Friday, January 17, 2014

A little blue

Yesterday I checked out the online edition of the local paper.  I do not know why it affects me so much to see people that I went to school with now listed in the obituaries. I do not know if it makes me feel as though I could be next or why it causes me so much anguish.

As a child and even as a teenager my parents never took me to funerals.  I was 23 or 24 years old when I attended my first funeral and it wasn't by choice.  The president of our company died and our boss forced us to attend.

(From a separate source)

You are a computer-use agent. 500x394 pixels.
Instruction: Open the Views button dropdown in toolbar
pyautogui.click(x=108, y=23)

At the time I had never even attended my own relatives funerals, one because they lived far away and secondly because I was either in school or working when they passed on.  I remember when my maternal grandmother died I was in high school and we were having exams so only my mother made the trip.  The only relative to date whose funeral I have attended has been my father's.

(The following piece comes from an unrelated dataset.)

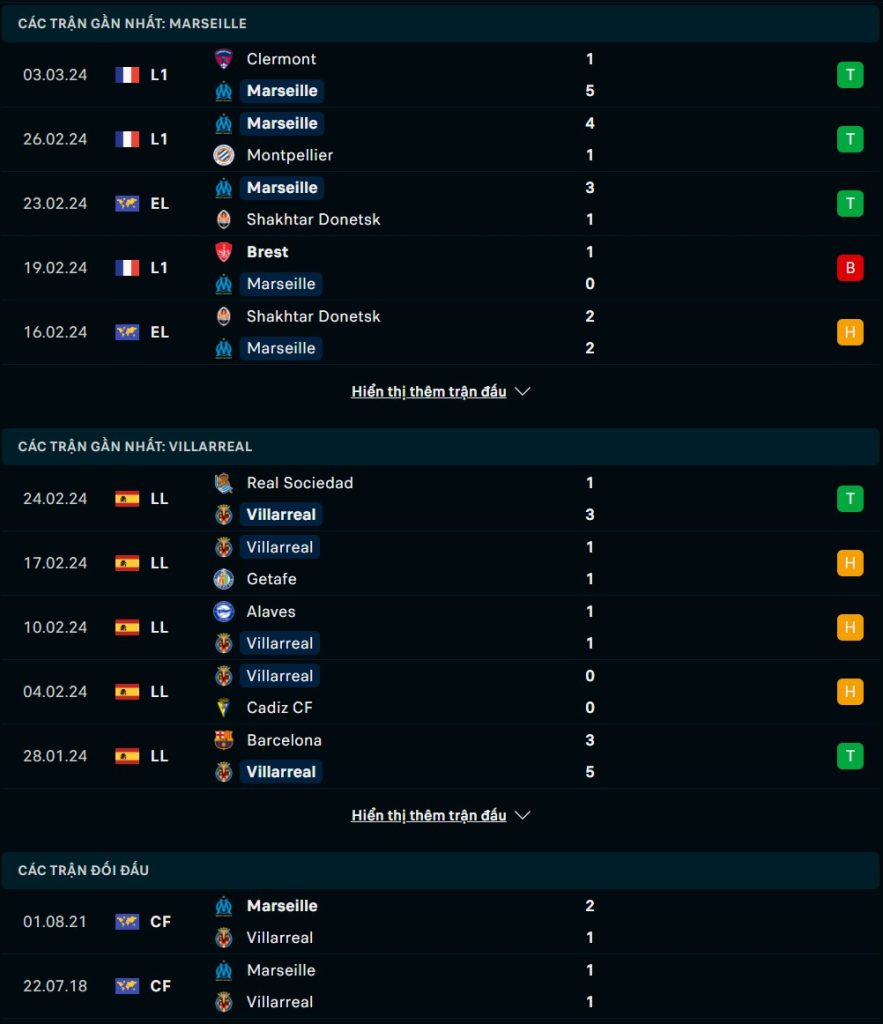Click the red B loss badge for Brest match
The width and height of the screenshot is (883, 1024).
click(850, 268)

I know we all have to go one day and I do not think I am afraid to die.  What I am more afraid of is...what would become of the ones I leave behind?

I really did not know my classmate that well and I think I spent more time talking to him on our 20th year reunion than I did in all the years we were in school together yet it still affected me.

The online edition only list a brief obituary, so I had no idea in what funeral home he was located.  Went to the wrong one and found out we now have a new mortuary in Del Rio.  I really ought to consider buying the local newspaper more often...typos and all.

I apologize for the downer post but as this is also my Cyber Journal I had to mention his passing.

Good night.  May you all have Terlingua Dreams.